I don't know what more I can say other than that I feel and understand what you are going through. I truly hope you find the advice you need , or something that works for you. Stay positive. Love and blessings to you.
I have seen your post before and have not responded because I have absolutely no idea how to help you nor any advice to give. But let me start by welcoming you to the forum, I think it's important for you to feel that you have somewhere to go to talk about these things as I understand how it feels to not be able to discuss this sort of stuff in our "day to day" life with most people we know. You can definitely be yourself here. I think for most of here, nothing seems too strange or too out there, we are quite an accepting bunch.
I do have one suggestion though, I would suggest speaking with Ahliyah and get her take on it and see what she says. You can find her on the Circle of Gold thread, I will find it in a minute and post a link here for you.
Good luck with it all.
Here is the link for you....
A very warm WELCOME to you in this forum! Cheers!
Same as Wenchie, i have absolutely no idea of helping you. Just wish to make you feel welcome in this forum though.
And also like Wenchie, the person i thought of which i think can help you when i'm reading your post is Ahliyah. (Hey Wenchie!, wise men thinks alike! heehee)
You should have a chat with her. I definitely think she will be able to give help or advise to you regarding your ability.
Once again, welcome to the family. You will definitely be welcome here!
PS: I admire you ability and I believe when the universal gave you this gift, it normally comes with a purpose. So since it is given to you as a gift, i believe you will definitely find a way of controlling it. (just need time & practice). Use it positively and well to serve others in need.....
Yes great minds think alike!!!!! :-))
Well said, yes Aedrin has some great gifts that will go a long way to help others when Aedrin is feeling more confident in being able to controlle them.
Hey there Aedrin
Welcome on board to forum!
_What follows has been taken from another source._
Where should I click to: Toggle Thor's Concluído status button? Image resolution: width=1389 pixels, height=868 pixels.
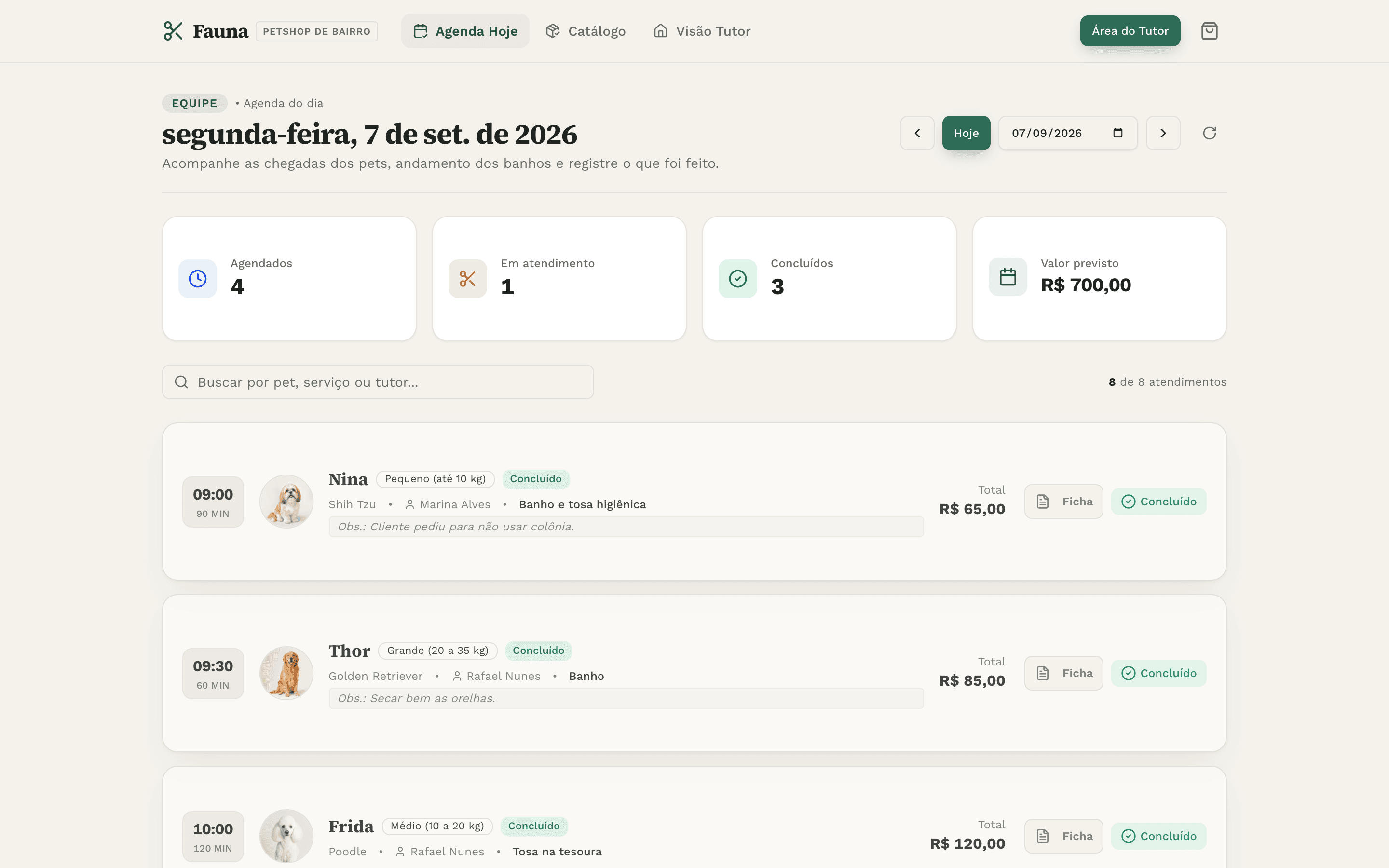pyautogui.click(x=1158, y=673)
You will find that the people here are the most amazing and the warmest people you could want to have cross paths in your life and to help you on the journey that this life has to offer.
People here are very giving of their time and those that can offer assistance certainly will
Love and light
that foolish "summoning" you did as a teen WAS SOMETHING IMPORTANT. The empaths here do not wish to withold at all in fact we want so much to help--it is our natures BUT we can't ignore the energy you have attached to yourself. There is a healthy respect for inviting such things into our lives. As for my remark on you resisting medical treatment and thinking because you have been to a doctor and on meds your ok--but you are not ok and you have not been honest about yourself in keeping up with your needs. Please print out your original post and take it to your next session and give it to your doctor. You also need Spiritual healing that is out of my league. Out of most our leagues here. At least you are reaching out. I know I'll get return posts for dissing this romantic vampire idealogy but I wouldn't go neer that with a ten foot pole. This new culture hipe for the young is harmless on a fantasy level as fads go--when I was a teen it was J.R. Tolkiens the Hobbit! You take this vampire idea too far---cross a dangerouse line. This is as far as I can go with you as I can't go there and if there are any of you vampire obsessives out there please do not bother posting me in defense or argument as I will not read. Best wishes Aedin, many are praying for you and your Guardian Angel is working overtime in your behalf.